Starting in 2014 an unauthorized party siphoned Marriott guests’ personal information, including in many cases mailing addresses, phone numbers, email addresses and passport numbers, the company said Friday.

A MASSIVE DATA breach in Marriott International’s Starwood guest reservation database has jeopardized the personal information of potentially half a billion guests. The breach, and one of the largest in a series of recent data breaches in hotel computer systems, apparently has been bleeding information out for four years.

Marriott said the investigation into the breach began in September after one of its internal security tools detected an attempt to access the database in the U.S. It determined that since 2014 an unauthorized party had been copying and encrypting information from the database.

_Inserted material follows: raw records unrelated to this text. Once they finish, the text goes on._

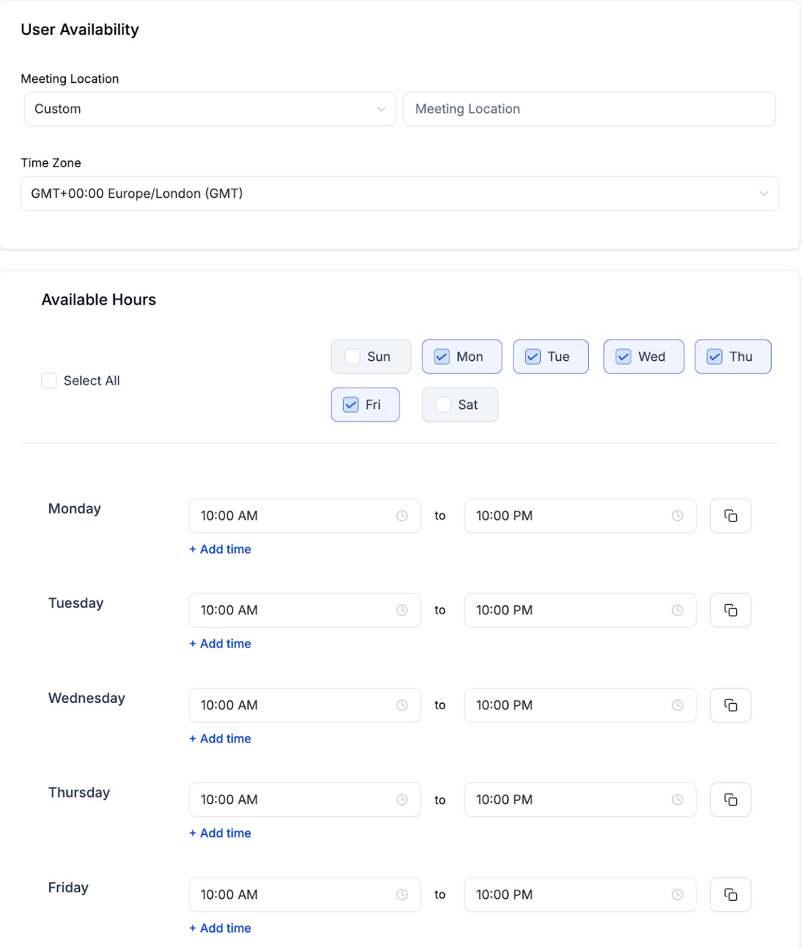
Task: Copy Friday's hours using the copy icon
Action: pyautogui.click(x=731, y=894)

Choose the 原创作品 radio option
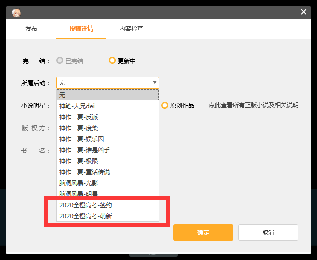coord(165,106)
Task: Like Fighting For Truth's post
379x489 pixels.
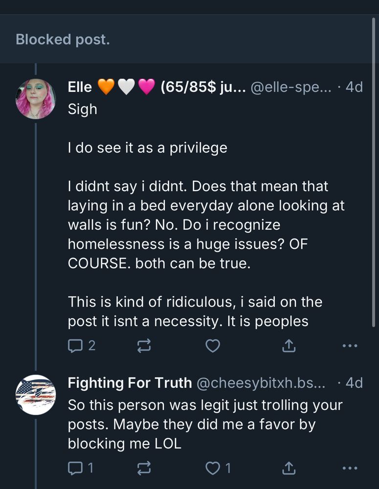Action: pyautogui.click(x=212, y=468)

While the company is still sifting out duplicate data, it currently believes that the data came from about 500 million guests.

“For approximately 327 million of these guests, the information includes some combination of name, mailing address, phone number, email address, passport number, Starwood Preferred Guest account information, date of birth, gender, arrival and departure information, reservation date, and communication preferences,” the company said. “For some, the information also includes payment card numbers and payment card expiration dates, but the payment card numbers were encrypted using Advanced Encryption Standard encryption.”

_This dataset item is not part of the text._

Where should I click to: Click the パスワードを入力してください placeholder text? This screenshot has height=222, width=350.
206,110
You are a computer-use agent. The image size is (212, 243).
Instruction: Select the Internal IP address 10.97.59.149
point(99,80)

Other information included mailing and emailing addresses. The company has reported the breach to law enforcement and regulatory agencies. Starwood brands include W Hotels, St. Regis, Sheraton Hotels & Resorts, Westin Hotels & Resorts, Element Hotels, Aloft Hotels, The Luxury Collection, Tribute Portfolio, Le Méridien Hotels & Resorts, Four Points by Sheraton and Design Hotels. Starwood branded timeshare properties are also included in the database.

“We are working hard to ensure our guests have answers to questions about their personal information, with a dedicated website and call center,” said Marriott President and CEO Arne Sorenson. “We will also continue to support the efforts of law enforcement and to work with leading security experts to improve.  Finally, we are devoting the resources necessary to phase out Starwood systems and accelerate the ongoing security enhancements to our network.”

The dedicated website is info.starwoodhotels.com, and the call center is open 24/7 in multiple languages. Also, the company is sending email notifications to affected guests on a rolling basis, and they are offering free enrollment in WebWatcher, a service that monitors the internet for usual activity with clients’ information.

The Marriott breach is second in size only to the 2017 breach at Yahoo that affected 3 billion accounts, according to CNN.com. CNN also reported that Marriott’s stock fell 4 percent in premarket trading Friday on news of the breach.

In October, Radisson Hotels found a breach in its Radisson Rewards system. In that breach, an unauthorized party gained access to some member’s name, address (including country of residence), email address, and in some cases, company name, phone number, Radisson Rewards member number and any frequent flyer numbers on file.

The company revoked the unauthorized access and flagged all affected accounts to monitor for suspicious behavior. It also warned members to look out for attempts to “social engineer” attempts to get more information.

“You should also be aware that third parties may claim to be Radisson Rewards and attempt to gather personal information by deception (known as ‘phishing’),” the company said. The phishing can include links to fake websites. “Radisson Rewards will not ask for your password or user information to be provided in an e-mail.”

Last year saw several data breaches at major hotel chains. In May Sabre reported a breach in its online reservation system that did compromise payment card information.  Around the same time Hard Rock Hotel properties reported a breach in its reservation system as well.